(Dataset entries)

Segment Open

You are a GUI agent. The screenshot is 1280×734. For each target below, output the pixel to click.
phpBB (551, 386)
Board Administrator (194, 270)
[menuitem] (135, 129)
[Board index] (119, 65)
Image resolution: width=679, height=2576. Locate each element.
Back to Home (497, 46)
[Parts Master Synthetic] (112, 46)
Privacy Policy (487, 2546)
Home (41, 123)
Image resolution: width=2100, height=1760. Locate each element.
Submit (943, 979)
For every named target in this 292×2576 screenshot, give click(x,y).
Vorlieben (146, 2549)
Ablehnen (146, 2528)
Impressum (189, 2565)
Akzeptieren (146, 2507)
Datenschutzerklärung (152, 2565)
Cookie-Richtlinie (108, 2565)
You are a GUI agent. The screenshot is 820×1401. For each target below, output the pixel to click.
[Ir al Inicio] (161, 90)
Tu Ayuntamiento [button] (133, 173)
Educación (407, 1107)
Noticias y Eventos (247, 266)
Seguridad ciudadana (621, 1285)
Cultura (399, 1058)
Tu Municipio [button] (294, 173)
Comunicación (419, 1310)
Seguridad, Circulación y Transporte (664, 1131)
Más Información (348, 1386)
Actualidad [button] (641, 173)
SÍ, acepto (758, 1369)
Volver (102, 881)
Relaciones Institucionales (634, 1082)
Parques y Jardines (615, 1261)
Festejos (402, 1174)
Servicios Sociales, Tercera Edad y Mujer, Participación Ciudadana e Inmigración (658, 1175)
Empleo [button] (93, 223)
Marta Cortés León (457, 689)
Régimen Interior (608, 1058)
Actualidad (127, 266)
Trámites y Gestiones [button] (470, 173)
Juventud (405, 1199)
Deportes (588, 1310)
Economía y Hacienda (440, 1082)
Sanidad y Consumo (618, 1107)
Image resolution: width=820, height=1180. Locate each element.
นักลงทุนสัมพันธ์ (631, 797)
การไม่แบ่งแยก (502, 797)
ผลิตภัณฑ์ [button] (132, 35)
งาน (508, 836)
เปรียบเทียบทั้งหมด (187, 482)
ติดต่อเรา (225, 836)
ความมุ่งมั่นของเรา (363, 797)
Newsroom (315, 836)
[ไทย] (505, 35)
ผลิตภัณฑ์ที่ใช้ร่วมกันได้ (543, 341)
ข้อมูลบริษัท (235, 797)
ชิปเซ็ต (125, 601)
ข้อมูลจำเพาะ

Segment Closed

● EXERCISE GOAL
Reproduce only the lines above, starting at the line with "Impressum (189, 2565)" and ending at the line with "SÍ, acepto (758, 1369)", exactly as written.

● OUTPUT OF THE EXERCISE
Impressum (189, 2565)
Akzeptieren (146, 2507)
Datenschutzerklärung (152, 2565)
Cookie-Richtlinie (108, 2565)
You are a GUI agent. The screenshot is 820×1401. For each target below, output the pixel to click.
[Ir al Inicio] (161, 90)
Tu Ayuntamiento [button] (133, 173)
Educación (407, 1107)
Noticias y Eventos (247, 266)
Seguridad ciudadana (621, 1285)
Cultura (399, 1058)
Tu Municipio [button] (294, 173)
Comunicación (419, 1310)
Seguridad, Circulación y Transporte (664, 1131)
Más Información (348, 1386)
Actualidad [button] (641, 173)
SÍ, acepto (758, 1369)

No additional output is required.